Expression of inducible nitric oxide synthase and cyclooxygenase-2 in pancreatic adenocarcinoma: Correlation with microvessel density

Hans U. Kasper, Hella Wolf, Uta Drebber, Helmut K. Wolf, Michael A. Kern

Hans U. Kasper, Michael A. Kern, Uta Drebber, Department of Pathology, University of Cologne, Germany

Hans U. Kasper, Michael A. Kern, Center of Molecular Medicine of the University of Cologne, Germany

Helmut K. Wolf, Department of Pathology, Johannes-Gutenberg, University of Mainz, Germany

Hella Wolf, Department of Pathology, University of Magdeburg, Germany

Author contributions: All authors contributed equally to the work.

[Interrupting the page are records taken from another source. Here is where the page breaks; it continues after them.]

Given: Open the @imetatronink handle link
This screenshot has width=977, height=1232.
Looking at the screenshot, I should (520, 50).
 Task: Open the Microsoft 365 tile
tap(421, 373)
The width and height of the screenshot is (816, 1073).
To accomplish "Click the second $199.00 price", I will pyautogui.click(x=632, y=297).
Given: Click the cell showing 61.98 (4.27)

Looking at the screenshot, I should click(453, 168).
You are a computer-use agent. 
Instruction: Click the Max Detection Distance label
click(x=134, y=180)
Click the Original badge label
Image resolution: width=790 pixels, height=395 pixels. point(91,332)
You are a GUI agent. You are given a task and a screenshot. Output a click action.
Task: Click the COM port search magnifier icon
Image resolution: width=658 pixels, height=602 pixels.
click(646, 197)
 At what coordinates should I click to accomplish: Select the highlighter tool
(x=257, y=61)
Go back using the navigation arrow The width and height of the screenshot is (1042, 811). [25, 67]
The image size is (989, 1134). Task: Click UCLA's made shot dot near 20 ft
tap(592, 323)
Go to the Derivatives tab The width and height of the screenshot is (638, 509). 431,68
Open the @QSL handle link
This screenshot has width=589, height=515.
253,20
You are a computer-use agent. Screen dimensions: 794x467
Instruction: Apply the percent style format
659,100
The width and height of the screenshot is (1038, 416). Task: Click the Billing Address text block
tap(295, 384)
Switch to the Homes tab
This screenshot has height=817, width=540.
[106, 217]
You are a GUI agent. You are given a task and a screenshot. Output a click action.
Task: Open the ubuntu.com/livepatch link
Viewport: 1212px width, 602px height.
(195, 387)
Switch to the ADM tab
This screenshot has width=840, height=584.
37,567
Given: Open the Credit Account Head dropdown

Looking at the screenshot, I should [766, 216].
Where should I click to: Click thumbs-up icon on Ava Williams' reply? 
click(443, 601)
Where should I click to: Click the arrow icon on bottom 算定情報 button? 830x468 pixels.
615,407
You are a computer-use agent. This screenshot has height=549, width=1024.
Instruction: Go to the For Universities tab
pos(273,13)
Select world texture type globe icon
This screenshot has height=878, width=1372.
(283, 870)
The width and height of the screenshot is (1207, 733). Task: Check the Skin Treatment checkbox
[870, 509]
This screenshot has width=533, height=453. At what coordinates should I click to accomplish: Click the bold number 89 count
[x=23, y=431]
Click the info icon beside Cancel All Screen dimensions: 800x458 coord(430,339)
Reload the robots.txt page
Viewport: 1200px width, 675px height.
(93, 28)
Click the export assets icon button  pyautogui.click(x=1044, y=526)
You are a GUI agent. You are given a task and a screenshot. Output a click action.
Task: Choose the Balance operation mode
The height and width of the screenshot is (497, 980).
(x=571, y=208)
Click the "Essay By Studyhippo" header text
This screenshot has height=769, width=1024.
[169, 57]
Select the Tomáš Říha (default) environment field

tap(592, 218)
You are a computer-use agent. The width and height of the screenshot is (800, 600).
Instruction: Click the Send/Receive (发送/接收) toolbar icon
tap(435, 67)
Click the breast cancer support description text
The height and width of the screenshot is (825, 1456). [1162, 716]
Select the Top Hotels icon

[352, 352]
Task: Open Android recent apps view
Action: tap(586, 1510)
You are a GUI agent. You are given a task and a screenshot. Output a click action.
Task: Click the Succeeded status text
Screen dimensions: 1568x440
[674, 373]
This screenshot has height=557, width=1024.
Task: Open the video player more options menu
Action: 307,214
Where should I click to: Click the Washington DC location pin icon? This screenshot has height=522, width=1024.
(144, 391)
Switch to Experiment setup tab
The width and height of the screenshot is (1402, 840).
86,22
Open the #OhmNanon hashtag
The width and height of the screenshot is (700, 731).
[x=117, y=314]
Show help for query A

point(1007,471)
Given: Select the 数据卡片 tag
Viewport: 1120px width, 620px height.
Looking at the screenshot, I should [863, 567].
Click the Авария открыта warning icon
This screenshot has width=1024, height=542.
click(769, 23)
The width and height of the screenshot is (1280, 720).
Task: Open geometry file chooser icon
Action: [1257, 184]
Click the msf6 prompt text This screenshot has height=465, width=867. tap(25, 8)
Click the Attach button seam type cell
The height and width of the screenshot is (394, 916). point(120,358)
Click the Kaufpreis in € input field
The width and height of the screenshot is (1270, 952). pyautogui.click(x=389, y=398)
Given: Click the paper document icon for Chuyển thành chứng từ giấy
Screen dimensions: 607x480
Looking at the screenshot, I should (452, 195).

Correspondence to: Dr. Hans U. Kasper, Department of Pathology, University of Cologne, Joseph-Stelzmann-Str. 9, D-50931 Koeln, Germany. hans-udo.kasper@uni-koeln.de

Telephone: +49-221-4787223 Fax: +49-221-478-6360

Received: November 18, 2003
Revised: January 10, 2004
Accepted: January 17, 2004
Published online: July 1, 2004

Abstract

AIM: Cyclooxygenases (COX) are key enzymes for conversion of arachidonic acid to prostaglandins. Nitric oxide synthase (NOS) is the enzyme responsible for formation of nitric oxide. Both have constitutive and inducible isoforms. The inducible isoforms (iNOS and COX-2) are of great interest as regulators of tumor angiogenesis, tumorigenesis and inflammatory processes. This study was to clarify their role in pancreatic adenocarcinomas.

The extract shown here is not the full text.